_Problem_.
Go through the entries below from the first line and output each one exactly, up to and including the line with "Servicios [button] (733, 141)".

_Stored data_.
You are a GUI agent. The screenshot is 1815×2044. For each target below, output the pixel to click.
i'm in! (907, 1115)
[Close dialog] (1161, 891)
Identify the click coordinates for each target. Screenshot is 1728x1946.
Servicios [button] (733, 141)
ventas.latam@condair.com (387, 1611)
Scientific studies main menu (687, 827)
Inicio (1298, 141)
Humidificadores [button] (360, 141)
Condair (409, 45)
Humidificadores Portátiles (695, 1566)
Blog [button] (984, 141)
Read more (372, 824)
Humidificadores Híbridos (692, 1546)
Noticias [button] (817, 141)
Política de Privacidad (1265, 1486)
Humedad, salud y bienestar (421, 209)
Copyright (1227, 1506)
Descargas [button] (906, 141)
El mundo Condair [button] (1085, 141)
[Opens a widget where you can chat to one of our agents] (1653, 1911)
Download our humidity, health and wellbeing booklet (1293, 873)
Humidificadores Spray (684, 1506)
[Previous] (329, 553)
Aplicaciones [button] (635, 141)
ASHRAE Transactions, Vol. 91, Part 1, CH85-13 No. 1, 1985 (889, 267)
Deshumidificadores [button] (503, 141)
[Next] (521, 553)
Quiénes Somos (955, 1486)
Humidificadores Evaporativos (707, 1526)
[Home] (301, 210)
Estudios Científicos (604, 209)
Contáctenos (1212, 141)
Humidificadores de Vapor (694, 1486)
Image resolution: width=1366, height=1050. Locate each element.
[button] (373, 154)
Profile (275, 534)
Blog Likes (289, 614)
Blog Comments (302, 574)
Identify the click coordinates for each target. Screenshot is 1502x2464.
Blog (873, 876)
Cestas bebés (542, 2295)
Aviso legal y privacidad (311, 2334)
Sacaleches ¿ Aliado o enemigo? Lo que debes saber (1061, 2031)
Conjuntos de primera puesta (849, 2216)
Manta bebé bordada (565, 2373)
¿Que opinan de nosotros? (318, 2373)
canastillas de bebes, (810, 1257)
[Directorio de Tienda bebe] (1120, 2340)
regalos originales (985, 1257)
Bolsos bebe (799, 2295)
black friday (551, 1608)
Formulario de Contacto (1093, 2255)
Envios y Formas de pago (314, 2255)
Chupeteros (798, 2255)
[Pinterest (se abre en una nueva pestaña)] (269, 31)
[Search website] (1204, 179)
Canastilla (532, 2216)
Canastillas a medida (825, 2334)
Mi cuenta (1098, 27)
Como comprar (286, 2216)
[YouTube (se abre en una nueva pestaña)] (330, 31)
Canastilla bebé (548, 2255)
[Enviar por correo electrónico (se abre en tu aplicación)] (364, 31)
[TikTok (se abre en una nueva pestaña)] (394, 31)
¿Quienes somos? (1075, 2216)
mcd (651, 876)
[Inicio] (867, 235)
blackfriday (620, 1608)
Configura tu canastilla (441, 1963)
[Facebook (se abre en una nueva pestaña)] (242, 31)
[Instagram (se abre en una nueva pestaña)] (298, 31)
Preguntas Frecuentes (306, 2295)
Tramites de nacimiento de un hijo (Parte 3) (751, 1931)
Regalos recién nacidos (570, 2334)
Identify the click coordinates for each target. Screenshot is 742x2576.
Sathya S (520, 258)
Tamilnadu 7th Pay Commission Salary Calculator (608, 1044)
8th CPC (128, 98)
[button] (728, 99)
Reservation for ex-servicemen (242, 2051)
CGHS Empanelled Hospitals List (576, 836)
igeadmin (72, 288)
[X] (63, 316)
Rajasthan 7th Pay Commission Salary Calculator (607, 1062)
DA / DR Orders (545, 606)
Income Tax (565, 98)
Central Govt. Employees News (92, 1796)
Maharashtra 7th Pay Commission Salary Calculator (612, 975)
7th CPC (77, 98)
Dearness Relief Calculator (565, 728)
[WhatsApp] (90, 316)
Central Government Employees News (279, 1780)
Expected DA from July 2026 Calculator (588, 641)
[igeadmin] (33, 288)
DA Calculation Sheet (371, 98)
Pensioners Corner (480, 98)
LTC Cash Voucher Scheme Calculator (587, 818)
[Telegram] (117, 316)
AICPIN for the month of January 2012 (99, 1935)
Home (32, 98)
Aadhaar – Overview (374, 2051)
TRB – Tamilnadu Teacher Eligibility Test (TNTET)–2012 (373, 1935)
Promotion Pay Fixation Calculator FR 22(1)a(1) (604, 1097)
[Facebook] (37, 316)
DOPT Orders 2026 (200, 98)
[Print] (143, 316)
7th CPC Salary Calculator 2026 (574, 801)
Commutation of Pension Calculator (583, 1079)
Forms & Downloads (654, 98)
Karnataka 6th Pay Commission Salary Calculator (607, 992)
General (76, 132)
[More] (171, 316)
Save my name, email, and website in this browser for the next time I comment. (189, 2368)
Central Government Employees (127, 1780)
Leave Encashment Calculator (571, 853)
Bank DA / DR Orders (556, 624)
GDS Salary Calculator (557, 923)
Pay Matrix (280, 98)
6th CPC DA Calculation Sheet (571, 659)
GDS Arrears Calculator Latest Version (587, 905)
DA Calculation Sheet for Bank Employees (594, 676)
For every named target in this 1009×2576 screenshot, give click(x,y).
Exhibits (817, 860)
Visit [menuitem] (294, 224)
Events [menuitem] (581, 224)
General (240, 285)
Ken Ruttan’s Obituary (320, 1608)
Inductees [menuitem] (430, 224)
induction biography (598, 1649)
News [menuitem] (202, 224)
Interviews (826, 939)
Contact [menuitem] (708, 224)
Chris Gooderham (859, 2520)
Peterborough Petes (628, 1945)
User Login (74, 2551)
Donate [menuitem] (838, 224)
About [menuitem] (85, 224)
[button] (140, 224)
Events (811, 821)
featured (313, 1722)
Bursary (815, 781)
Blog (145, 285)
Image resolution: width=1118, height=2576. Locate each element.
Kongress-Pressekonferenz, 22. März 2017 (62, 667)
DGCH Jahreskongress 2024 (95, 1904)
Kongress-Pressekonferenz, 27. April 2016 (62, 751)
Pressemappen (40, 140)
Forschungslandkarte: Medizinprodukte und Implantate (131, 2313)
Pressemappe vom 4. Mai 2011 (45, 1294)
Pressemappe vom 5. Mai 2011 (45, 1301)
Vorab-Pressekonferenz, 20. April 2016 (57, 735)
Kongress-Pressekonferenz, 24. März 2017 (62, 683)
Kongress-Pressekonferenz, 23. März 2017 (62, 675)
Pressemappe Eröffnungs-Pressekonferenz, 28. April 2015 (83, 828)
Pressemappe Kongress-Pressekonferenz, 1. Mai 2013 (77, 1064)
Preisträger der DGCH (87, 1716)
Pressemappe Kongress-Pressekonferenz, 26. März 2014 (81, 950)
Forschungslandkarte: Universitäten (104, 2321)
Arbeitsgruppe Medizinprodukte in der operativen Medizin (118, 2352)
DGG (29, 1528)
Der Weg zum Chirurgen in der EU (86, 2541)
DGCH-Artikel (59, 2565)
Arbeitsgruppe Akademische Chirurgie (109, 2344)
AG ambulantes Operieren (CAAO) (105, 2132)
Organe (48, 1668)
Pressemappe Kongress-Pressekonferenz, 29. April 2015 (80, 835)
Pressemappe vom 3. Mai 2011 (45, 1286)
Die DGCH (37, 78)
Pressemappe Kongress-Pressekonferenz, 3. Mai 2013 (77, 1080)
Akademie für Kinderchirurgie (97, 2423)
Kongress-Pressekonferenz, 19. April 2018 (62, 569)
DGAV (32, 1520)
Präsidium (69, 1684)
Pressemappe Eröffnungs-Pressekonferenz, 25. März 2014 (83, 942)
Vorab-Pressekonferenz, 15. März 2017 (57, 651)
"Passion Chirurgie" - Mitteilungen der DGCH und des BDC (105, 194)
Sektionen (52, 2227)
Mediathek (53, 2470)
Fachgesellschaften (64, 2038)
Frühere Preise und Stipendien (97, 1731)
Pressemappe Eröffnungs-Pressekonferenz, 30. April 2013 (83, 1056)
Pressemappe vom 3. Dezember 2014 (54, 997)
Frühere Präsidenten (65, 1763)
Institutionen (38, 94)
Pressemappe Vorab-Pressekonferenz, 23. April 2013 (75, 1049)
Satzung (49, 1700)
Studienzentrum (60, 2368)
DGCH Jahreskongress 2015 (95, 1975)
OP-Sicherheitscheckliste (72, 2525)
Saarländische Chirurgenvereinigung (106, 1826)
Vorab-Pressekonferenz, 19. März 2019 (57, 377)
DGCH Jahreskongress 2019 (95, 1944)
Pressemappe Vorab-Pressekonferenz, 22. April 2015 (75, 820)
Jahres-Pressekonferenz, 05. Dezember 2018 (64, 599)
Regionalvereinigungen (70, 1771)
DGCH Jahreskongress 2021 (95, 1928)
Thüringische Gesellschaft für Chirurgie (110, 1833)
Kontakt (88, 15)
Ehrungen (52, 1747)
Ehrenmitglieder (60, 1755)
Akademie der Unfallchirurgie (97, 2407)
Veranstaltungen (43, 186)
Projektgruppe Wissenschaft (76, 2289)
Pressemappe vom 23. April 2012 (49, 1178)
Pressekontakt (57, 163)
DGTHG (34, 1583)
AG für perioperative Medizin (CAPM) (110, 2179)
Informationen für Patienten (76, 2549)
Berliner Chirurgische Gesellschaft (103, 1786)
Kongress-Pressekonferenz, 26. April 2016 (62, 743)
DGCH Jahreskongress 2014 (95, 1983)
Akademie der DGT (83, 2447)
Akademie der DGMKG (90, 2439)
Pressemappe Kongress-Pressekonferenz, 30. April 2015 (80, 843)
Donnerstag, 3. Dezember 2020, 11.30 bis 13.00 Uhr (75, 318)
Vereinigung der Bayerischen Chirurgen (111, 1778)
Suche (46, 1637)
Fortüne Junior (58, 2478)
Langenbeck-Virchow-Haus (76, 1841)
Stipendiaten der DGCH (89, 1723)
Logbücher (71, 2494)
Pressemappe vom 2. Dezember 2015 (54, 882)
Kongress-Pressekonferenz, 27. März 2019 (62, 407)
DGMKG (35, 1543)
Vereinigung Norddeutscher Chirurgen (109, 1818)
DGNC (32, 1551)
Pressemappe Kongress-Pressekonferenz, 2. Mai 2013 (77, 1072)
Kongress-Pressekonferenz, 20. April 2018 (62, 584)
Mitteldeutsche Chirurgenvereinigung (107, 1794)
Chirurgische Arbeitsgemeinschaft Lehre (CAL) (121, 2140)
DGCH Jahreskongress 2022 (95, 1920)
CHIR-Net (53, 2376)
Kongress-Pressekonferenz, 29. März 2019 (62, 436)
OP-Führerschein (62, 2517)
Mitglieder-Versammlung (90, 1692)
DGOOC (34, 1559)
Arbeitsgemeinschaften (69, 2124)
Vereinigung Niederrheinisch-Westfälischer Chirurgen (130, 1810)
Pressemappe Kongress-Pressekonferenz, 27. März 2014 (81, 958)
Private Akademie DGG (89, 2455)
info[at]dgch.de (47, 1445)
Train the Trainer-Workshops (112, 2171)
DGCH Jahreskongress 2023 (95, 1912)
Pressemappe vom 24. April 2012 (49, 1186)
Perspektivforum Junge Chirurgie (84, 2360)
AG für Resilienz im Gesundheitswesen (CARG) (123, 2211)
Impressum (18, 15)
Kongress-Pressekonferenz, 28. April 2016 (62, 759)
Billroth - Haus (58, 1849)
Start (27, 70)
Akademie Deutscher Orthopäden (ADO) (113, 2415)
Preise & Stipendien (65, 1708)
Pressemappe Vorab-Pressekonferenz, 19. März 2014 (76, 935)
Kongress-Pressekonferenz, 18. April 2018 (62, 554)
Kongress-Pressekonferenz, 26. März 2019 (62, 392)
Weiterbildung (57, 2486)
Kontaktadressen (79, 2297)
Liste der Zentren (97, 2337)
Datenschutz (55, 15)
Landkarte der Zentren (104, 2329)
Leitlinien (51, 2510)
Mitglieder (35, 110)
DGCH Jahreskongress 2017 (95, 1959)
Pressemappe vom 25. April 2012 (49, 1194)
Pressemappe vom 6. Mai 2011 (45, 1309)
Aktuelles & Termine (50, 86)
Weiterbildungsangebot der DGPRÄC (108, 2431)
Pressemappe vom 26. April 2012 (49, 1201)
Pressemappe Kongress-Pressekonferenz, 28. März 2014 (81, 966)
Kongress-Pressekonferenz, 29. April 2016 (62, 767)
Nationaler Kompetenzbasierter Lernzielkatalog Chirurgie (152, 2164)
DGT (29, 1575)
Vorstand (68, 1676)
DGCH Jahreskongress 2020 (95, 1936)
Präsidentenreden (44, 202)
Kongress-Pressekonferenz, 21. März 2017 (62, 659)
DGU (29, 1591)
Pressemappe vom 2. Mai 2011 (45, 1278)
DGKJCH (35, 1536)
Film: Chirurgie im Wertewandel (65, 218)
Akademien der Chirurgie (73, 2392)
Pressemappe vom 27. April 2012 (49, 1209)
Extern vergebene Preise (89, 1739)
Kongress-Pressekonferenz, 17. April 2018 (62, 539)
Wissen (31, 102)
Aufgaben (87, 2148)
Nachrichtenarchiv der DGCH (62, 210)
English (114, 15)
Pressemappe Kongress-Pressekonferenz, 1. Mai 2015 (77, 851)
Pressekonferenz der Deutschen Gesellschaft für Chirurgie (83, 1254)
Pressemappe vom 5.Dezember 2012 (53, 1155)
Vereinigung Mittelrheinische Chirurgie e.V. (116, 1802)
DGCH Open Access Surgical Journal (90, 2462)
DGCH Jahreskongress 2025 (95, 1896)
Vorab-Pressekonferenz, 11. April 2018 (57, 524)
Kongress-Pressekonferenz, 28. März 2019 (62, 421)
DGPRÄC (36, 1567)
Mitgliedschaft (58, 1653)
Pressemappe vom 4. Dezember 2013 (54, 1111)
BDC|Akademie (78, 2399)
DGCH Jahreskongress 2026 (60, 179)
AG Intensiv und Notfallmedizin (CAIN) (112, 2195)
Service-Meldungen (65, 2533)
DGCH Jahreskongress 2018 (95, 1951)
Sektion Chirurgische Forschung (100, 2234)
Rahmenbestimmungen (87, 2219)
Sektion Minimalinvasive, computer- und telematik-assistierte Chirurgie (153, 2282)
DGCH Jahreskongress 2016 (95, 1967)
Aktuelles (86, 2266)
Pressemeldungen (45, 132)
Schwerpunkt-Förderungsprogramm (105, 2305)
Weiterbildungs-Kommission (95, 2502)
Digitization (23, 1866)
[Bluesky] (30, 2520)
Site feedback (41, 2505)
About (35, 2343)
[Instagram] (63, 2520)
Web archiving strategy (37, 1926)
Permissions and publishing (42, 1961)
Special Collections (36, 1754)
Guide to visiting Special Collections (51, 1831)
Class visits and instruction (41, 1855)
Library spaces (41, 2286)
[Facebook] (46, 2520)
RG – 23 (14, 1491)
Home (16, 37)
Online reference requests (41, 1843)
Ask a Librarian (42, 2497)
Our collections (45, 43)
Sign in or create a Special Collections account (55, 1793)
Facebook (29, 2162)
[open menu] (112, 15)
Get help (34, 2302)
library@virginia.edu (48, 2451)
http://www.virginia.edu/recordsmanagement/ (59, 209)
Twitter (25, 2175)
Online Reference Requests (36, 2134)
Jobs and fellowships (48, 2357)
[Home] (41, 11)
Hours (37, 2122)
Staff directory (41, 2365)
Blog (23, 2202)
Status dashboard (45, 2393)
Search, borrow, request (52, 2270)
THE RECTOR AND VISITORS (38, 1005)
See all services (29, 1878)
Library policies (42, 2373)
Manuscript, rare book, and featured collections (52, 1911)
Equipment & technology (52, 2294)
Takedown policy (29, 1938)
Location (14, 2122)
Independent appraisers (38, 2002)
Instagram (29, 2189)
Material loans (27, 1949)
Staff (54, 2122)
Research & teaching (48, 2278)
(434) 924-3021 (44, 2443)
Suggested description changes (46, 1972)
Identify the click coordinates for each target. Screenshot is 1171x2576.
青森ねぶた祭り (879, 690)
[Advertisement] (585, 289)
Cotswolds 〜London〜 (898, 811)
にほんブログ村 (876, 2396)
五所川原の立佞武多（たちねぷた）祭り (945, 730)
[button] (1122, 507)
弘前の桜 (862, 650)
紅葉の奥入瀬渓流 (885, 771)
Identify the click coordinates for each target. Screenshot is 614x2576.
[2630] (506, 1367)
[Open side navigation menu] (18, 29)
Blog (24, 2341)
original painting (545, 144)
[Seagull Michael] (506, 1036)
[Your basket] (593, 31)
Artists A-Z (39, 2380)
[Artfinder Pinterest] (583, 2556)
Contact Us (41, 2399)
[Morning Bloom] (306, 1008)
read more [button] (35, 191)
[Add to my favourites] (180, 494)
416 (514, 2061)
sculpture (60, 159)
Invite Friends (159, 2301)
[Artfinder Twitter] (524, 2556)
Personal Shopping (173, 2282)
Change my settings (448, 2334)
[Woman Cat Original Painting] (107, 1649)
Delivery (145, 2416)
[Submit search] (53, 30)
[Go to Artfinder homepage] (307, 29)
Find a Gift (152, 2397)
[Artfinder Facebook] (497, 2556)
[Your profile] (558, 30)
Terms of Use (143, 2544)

_Written solution_.
You are a GUI agent. The screenshot is 1815×2044. For each target below, output the pixel to click.
i'm in! (907, 1115)
[Close dialog] (1161, 891)
Identify the click coordinates for each target. Screenshot is 1728x1946.
Servicios [button] (733, 141)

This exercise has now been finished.